#### 练习任务:
- 1) 根据分支定界算法的页面摘录,背包问题一般可以用什么方法解决?
- 2) 请从分支定界算法页面摘录停止的地方接着往下写。

#### 页面摘录:
* * * * * * * * *
分支定界(Branch&bound)算法

背包问题,一般可以用动态规划解决。当涉及到的物体数目比较多,填表法所需要的存储空间很大$O(nW)$,每次都以内存不足告终。

参考:

https://www.geeksforgeeks.org/implementation-of-0-1-knapsack-using-branch-and-bound/

1.填表法:

def solve_it(input_data):
    # Modify this code to run your optimization algorithm

    # parse the input
    lines = input_data.split('\n')

    firstLine = lines[0].split()
    item_count = int(firstLine[0])
    capacity = int(firstLine[1])

    items = []

    for i in range(1, item_count+1):
        line = lines[i]
        parts = line.split()
        items.append(Item(i-1, int(parts[0]), int(parts[1])))
* * * * * * * * *
#### 给定各行:
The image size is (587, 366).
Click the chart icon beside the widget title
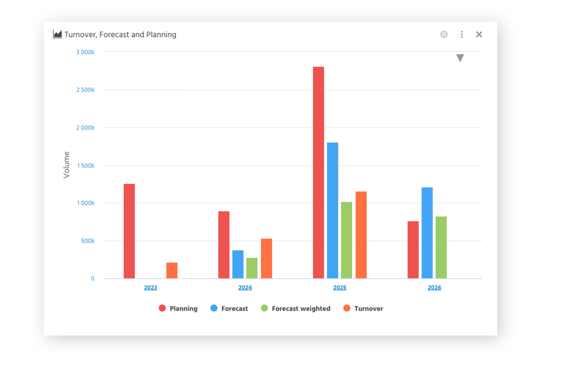tap(57, 34)
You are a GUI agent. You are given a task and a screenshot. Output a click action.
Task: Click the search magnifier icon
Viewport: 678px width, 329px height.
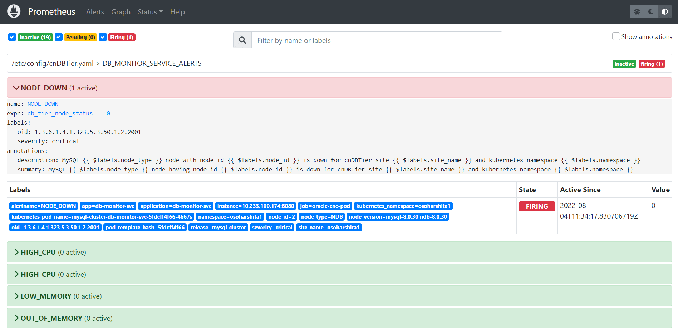(x=242, y=40)
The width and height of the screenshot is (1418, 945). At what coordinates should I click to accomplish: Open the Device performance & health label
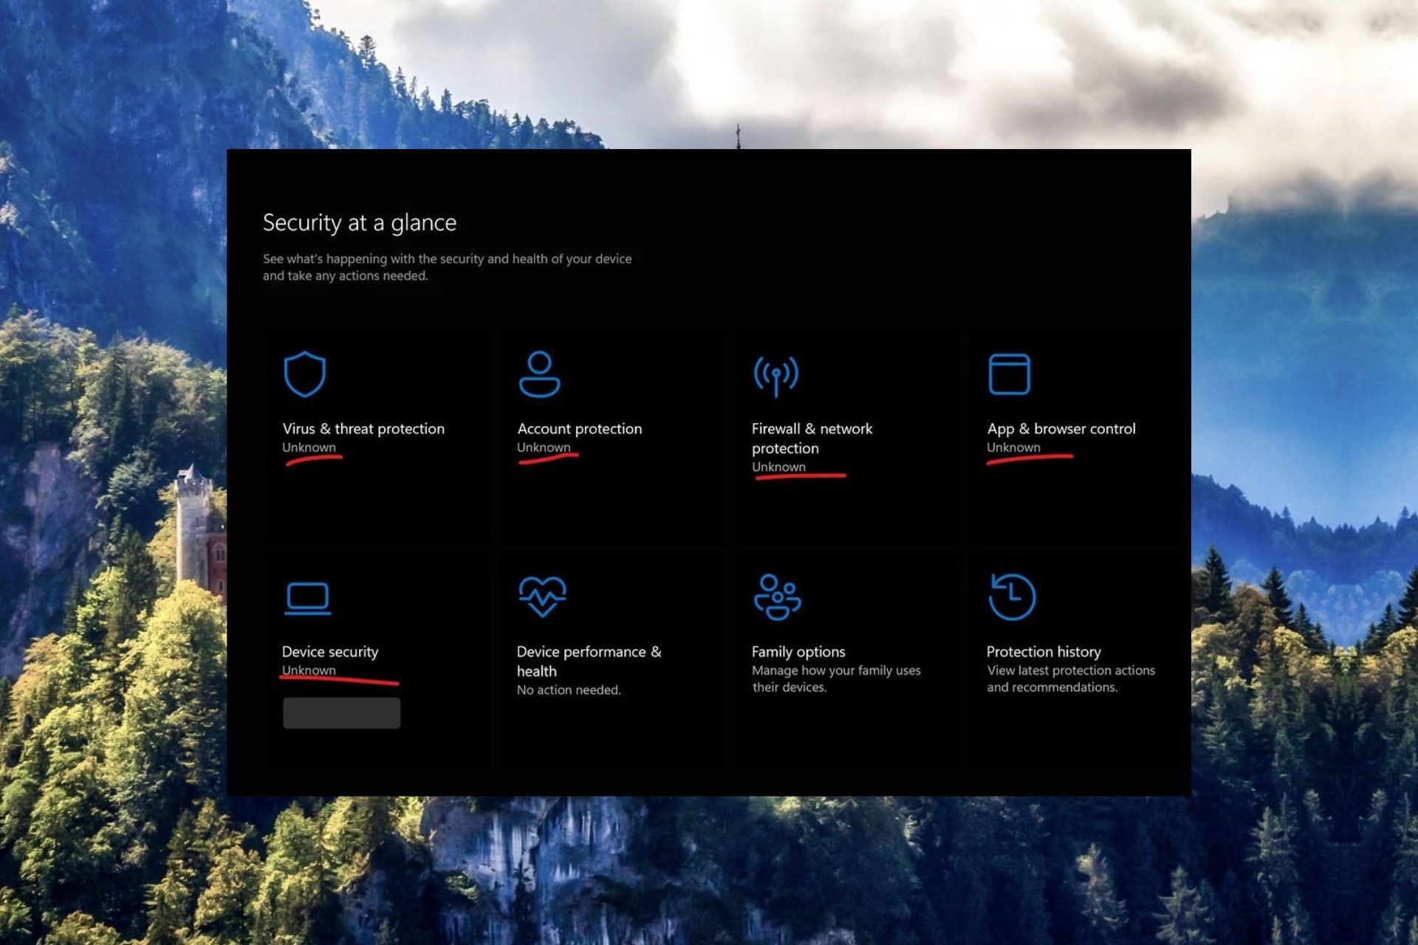click(x=589, y=661)
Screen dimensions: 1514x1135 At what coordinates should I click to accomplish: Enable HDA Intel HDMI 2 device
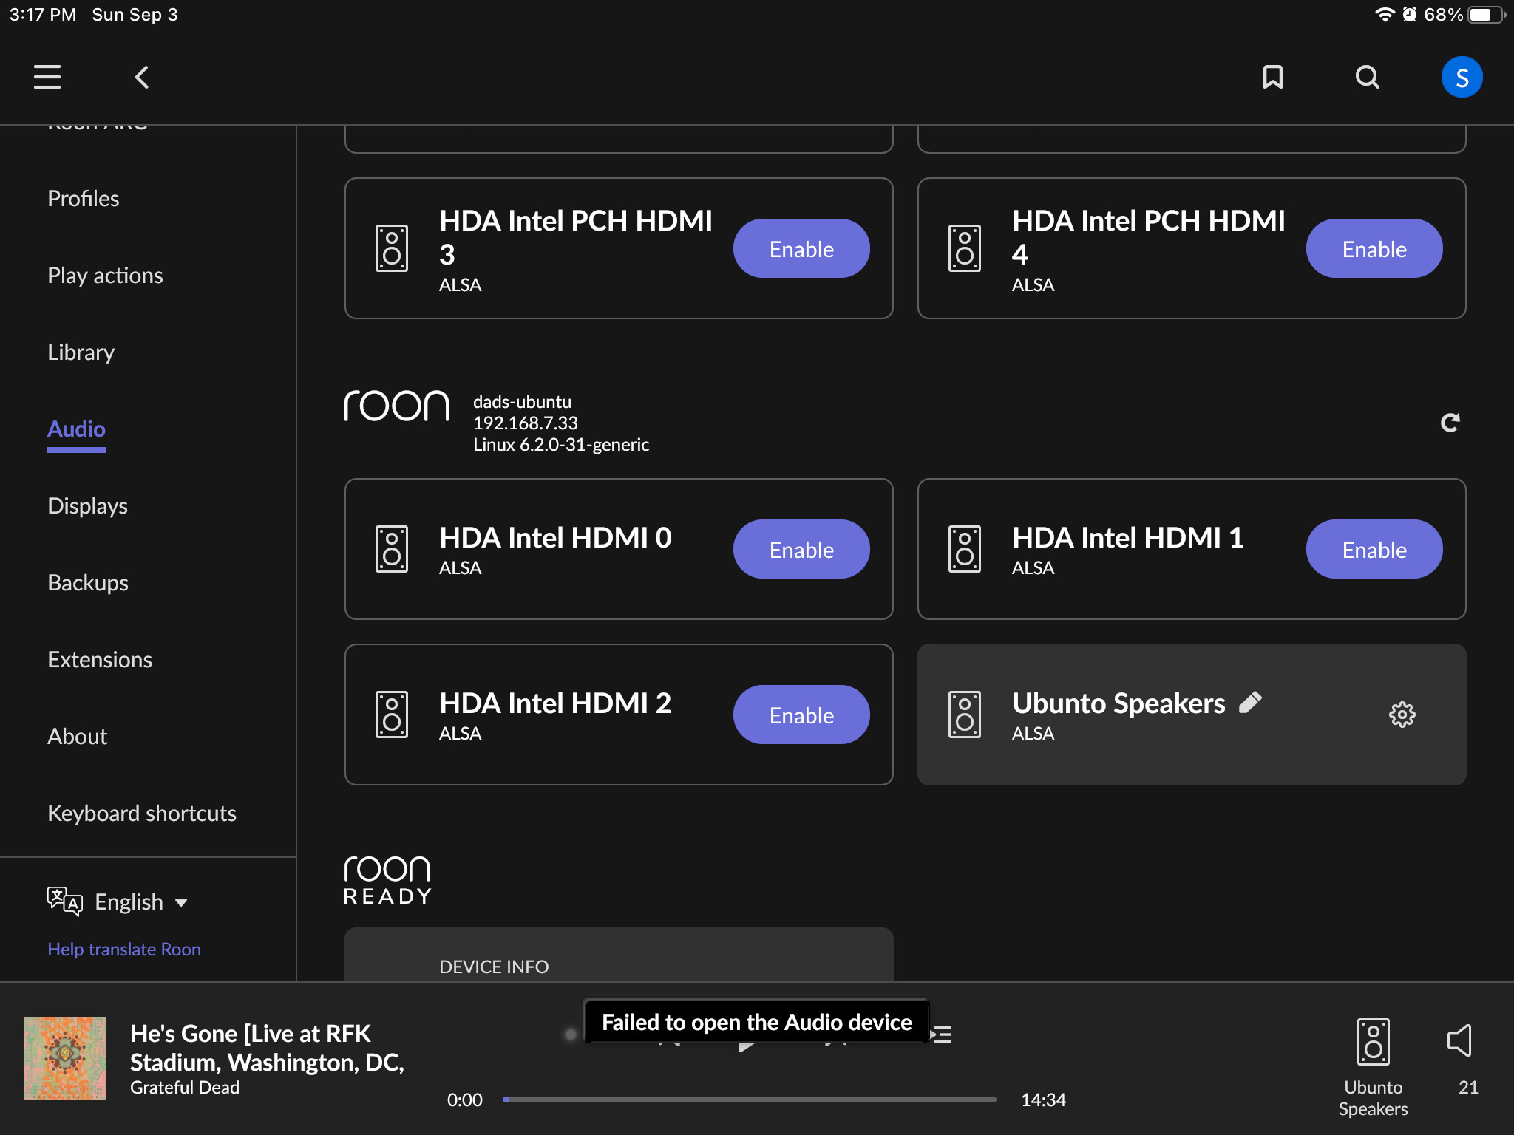pyautogui.click(x=801, y=715)
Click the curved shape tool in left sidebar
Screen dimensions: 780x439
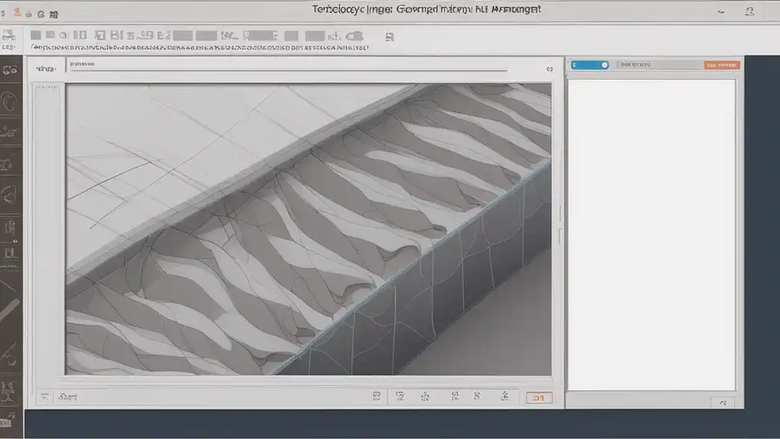pyautogui.click(x=10, y=191)
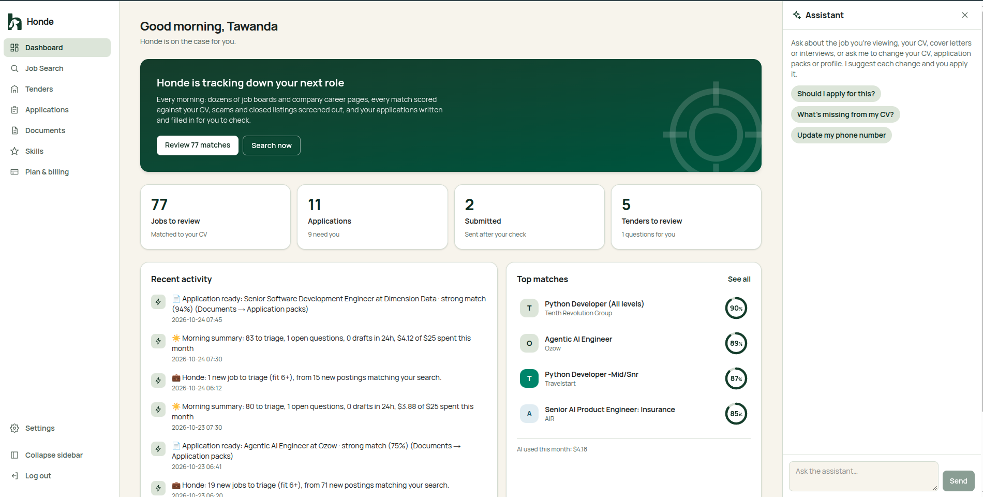Open See all top matches
This screenshot has width=983, height=497.
739,279
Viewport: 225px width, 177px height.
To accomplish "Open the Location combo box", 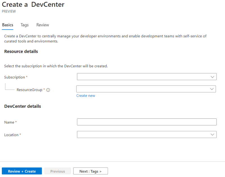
* * * * * * * * *
#### 参考答案:
- 1) 动态规划。

- 2)
    #print item information
   # for i in range(0, len(items)):
    #    print str(items[i].index) + ',' + str(items[i].value) + ',' + str(items[i].weight) +'\n'

    # a trivial greedy algorithm for filling the knapsack
    # it takes items in-order until the knapsack is full
    value = 0
    weight = 0
    taken = [0]*len(items) #为1则表示选择了该物体
    '''
    for item in items:
        if weight + item.weight <= capacity:
            taken[item.index] = 1
            value += item.value
            weight += item.weight
    '''
    
    result = np.zeros([capacity+1, item_count+1]) #表的大小为n*W,n为物体数目,W为包的容量
    #result[k][0] = 0 for all k
    for i in range(0, capacity+1):
        result[i][0] = 0
    for i in range(0, item_count+1):
        result[0][i] = 0
    #填表法
    for k in range(1, capacity+1):
        for j in range(1, item_count+1): #第j件物品其索引值为j-1
            if k-items[j-1].weight >= 0:
                result[k][j] =  max([result[k][j-1], result[k-items[j-1].weight][j-1] + items[j-1].value])
            else:
                result[k][j] = result[k][j-1]
    value = int(result[capacity][item_count])
    out_to_csv(result)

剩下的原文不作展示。